As I passed one of the sections, I heard a giggle. Years of being best friends with her had allowed me to become familiar with her laugh. I backtracked and there she was: locked in a passionate embrace with her new boyfriend in the test-prep section.
It made sense, suddenly, why she had asked me to hang out with them. The realization hit me and I wondered how I could be so stupid. Her mother remained blissfully ignorant of this new relationship, still under the impression that the two were “just friends.” The problem with this was that my friend’s mother was not going to let her be “alone” with the boy, because that would be a date.
I realized I had been asked to come along as their cover story, their “look-mom-we’re-still-just-friends” excuse. And it sucked. Unfortunately, it didn’t look like they were going to surface for awhile, so I left the store without telling them where I was going.
Perhaps it was childish and vindictive, but a part of me wanted to know just how long it would be before they realized that I was no longer in the store.
I wandered through the mall, irritated and out-of-sorts, thinking that if this was how it felt to be the third wheel, I wanted out. I wasn’t going to be the cover story or the excuse and I certainly wasn’t going to be the idiot walking through a bookstore talking to herself while her friends made out in the corner.
Over an hour later, my friend called me and demanded to know where I was. I told her and they came to meet me.
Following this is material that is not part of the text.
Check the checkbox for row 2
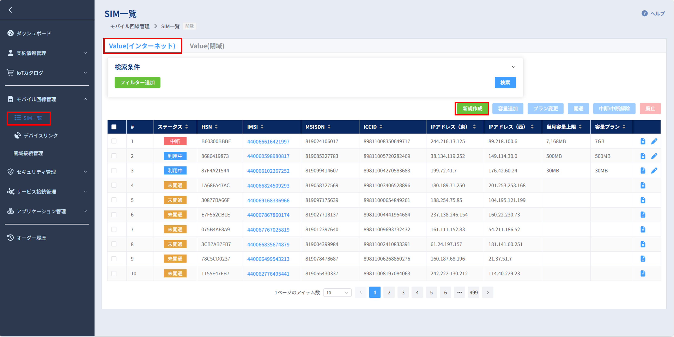 point(114,156)
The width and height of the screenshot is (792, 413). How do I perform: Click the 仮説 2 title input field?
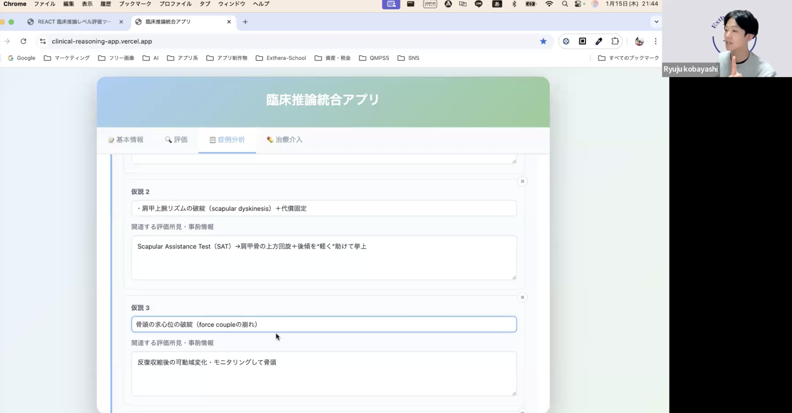(x=324, y=208)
He was sheepish but she was angry. She became livid when I told her I wasn’t interested in participating in this charade of “just friends” she had created; if they wanted to be alone, they could be alone without dragging me in the mix.
This was probably one of the worst experiences with being a third wheel that I’ve ever had. It is one that admittedly still rankles a bit when I think about it. Now, I’m by no means a Bitter Betty who glares at happy couples and moans about being single (though, let’s be honest, who hasn’t done that?). I just don’t feel very comfortable being the only person with a couple, for fear of intruding on their intimate moments.
I’ve not been put in a similar situation for a long time, which may just be a product of maturation, and I’m thankful for that.
As someone who has been in highly uncomfortable situations, I appreciate those friends who include me in their conversations and keep the loving gazes to a minimum. I appreciate that I no longer have to worry about losing a friend to “couple-dom.”
I have also come to realize that there’s a difference in being the third wheel and feeling like the third wheel. I can be the third wheel with a couple and still not feel as left out as I did that summer afternoon. And that’s good enough for me.